Mark, I read the ad you mentioned for red top chick farms.......why on earth are their chicks so cheap? I must admit to being suspicious! I have paid a bit under a buck a chick (and up to three bucks for rare breeds ) from many differnt hatcheries over the years, which I always thought was a reasonable price, and these people are asking about a TWENTY FIVE CENTS??? hmmmm. many did you raise? do you know anyone else who has dealt with this company in the past, or how long they have been in business? I am intriqued by your positive experience, and still like to try one pen of something different every year, so am curious about anything other info you could give me. Thanks so much!!

-- Earthmama48 (, February 20, 2001.

After trying Cornish X and suffering high losses, we switched to Kosher King Cockerals from Clearview Hatchery. Much stronger bird with few losses. At 8 weeks dresseed out at 3 to 4lbs; 10 to 11 weeks dressed out at 5 to 6lbs. Raised in pens on pasture. At 3 weeks fed turkey grower which is high protein but no antibiotics, hormones, etc. We were very pleased with the taste and overall results and will raise them again this year. 100 chicks @ $55.00. We raised 200 birds.

-- Gayle (, February 20, 2001.

Earthmama48, I belive the price quoted in the ad for Red Top Chick Farms in Countryside are for an assortment, the assortment may be what they have left over and will be all roosters. Around $1.00 for pullets sounds like a fair price but for roosters that would be high. I don't remember (it was 2 years ago) how much a chick I paid, it was more than the Special Asortment but still a great price. They charge a 1 1/2 cent handling charge per chick plus shipping.

I have raised 600 of the Silver Laced Black Giants, 100 at a time over 2 seasons. They were hearty birds and I would recomend them. As I recall they don't offer many rare breeds, mostly practical homestead type chickens. Call and order theiir catalog it is worth the look. Good Luck!

-- Mark in NC Fla (, February 20, 2001.

We purchase HY-Y Broilers through Hoover's Hatchery of Rudd, Iowa. They are larger breasted, less fat. They take about a week longer than Cornish Cross Broilers. We pay 65 cents per chick and start them on Purina feed in the am and pm. We restrict their feed so that they don't grow too fast. After 5 weeks we switch them to a lower protein. We are usually ready to butcher at 8 weeks yielding 6 pounders on average. We have had 9 pounders before also. Our figure for raising them is around $4.00 per bird which includes bedding, feed and the chicks. We also put an electrolyte in their water for the first month. The birds have a coop with a door to go out and feed on grass. We have people begging us to sell some dressed out birds to them. Most are willing to pay 1.50 per pound. These birds really do have a good flavor and are not real fatty. Tender also. If you order a late batch of chicks in August, the price drops to about .46 bird.

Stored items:
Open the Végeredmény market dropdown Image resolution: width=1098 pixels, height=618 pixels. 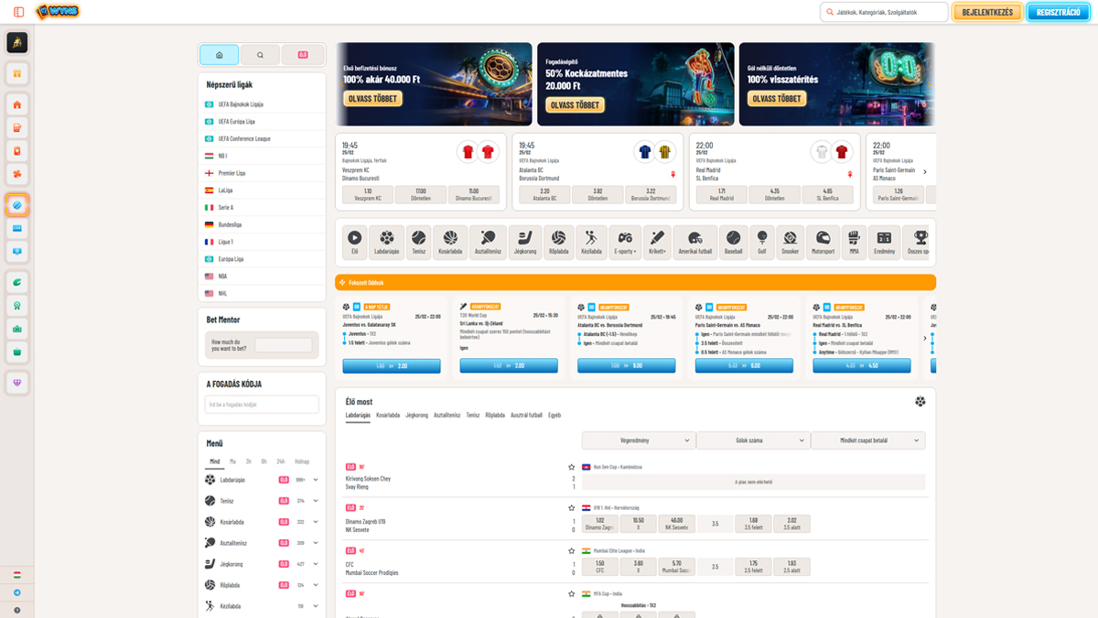639,440
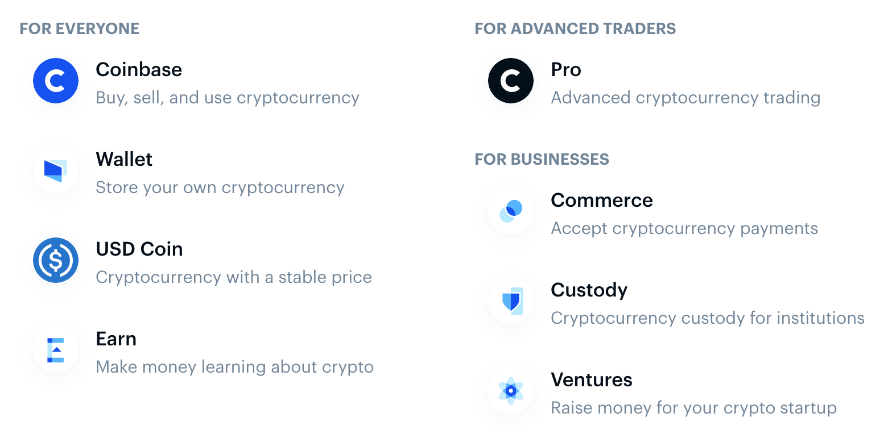Viewport: 892px width, 434px height.
Task: Click the Coinbase blue C icon
Action: tap(55, 80)
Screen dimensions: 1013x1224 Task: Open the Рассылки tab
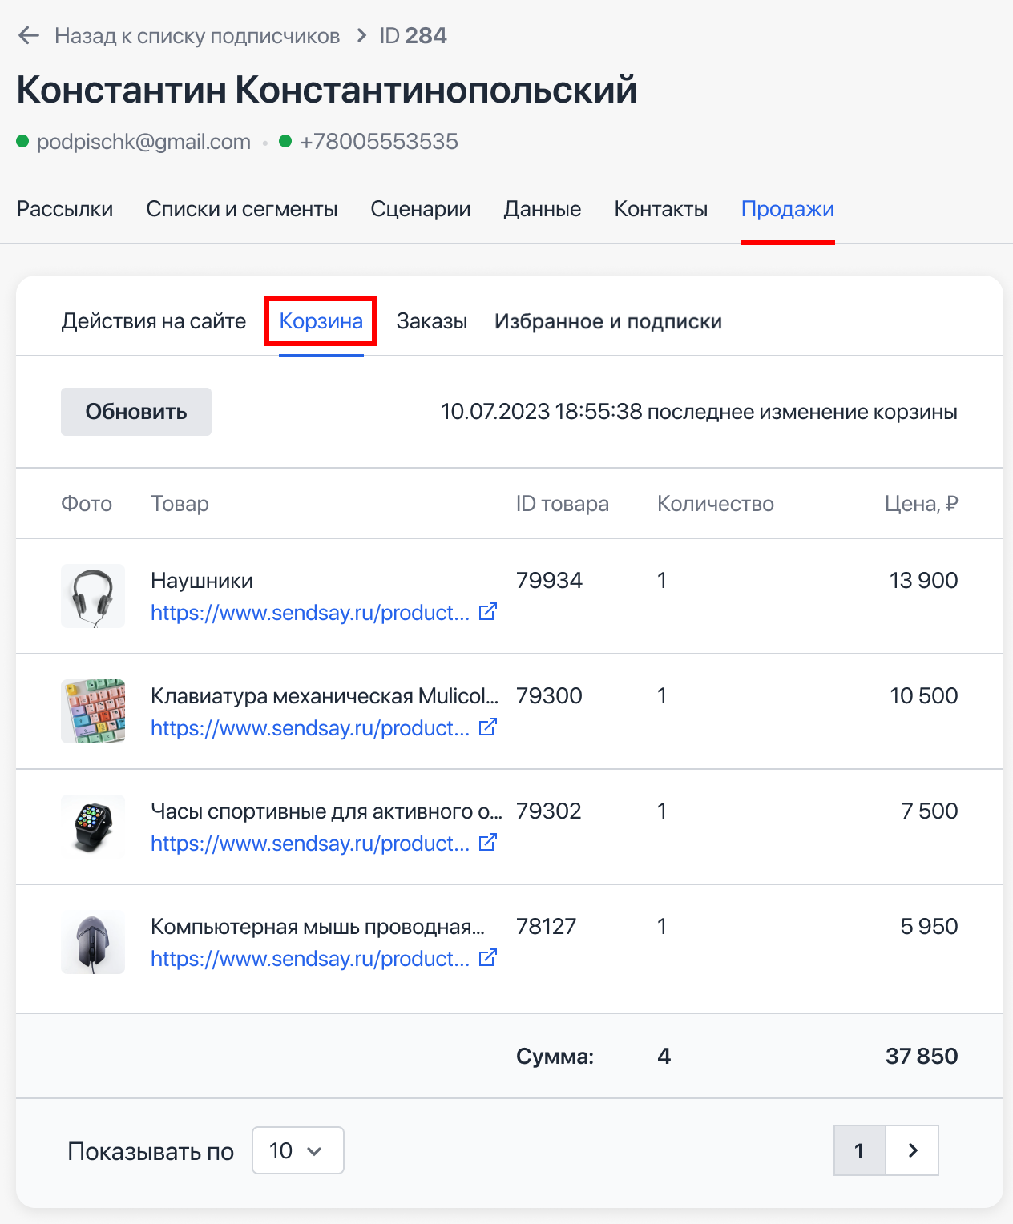coord(65,209)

#### About this exercise
Continue the forum thread about raising meat chickens, picking up right after its final sentence.

#### Expected output
-- JoAnn (, February 21, 2001.

We have been raising Cornish Crosses for the last 4 years, with good success. They are the biggest, laziest and dumbest birds there are though. One way we've learned to avoid leg problems is to raise their feed dishes high off the ground so the lazy buggers HAVE to stand up to eat. Otherwise, they'd spend their lives laying at the feed and consuming all your profits.

We raise to 12 weeks and butcher out. We feed all organic and have no problem selling all of them and leaving 40 or so for our freezer.

-- Lisa In WI (, February 22, 2001.

I have found the best eating chickens to be Light Brahamas, they grow slower and they make wondeful roasting chickens. They are also fairly good egg layers in winter. They are tame and easy to work with. We butchered the roosters at 12 weeks and some dressed out about 4 or more lbs. The pullets we butchered at 4 months and they dressed out equally nice. They do not consume as much feed as the Cornish Cross and do well on pasture. I would not raise naything else again. I have noticed some hatcheries have smaller light brahamas than the ones we had. We just bought a rooster and 2 hens from an auction and hatched the eggs in an incubator.

-- Joseph Meyer (, February 22, 2001.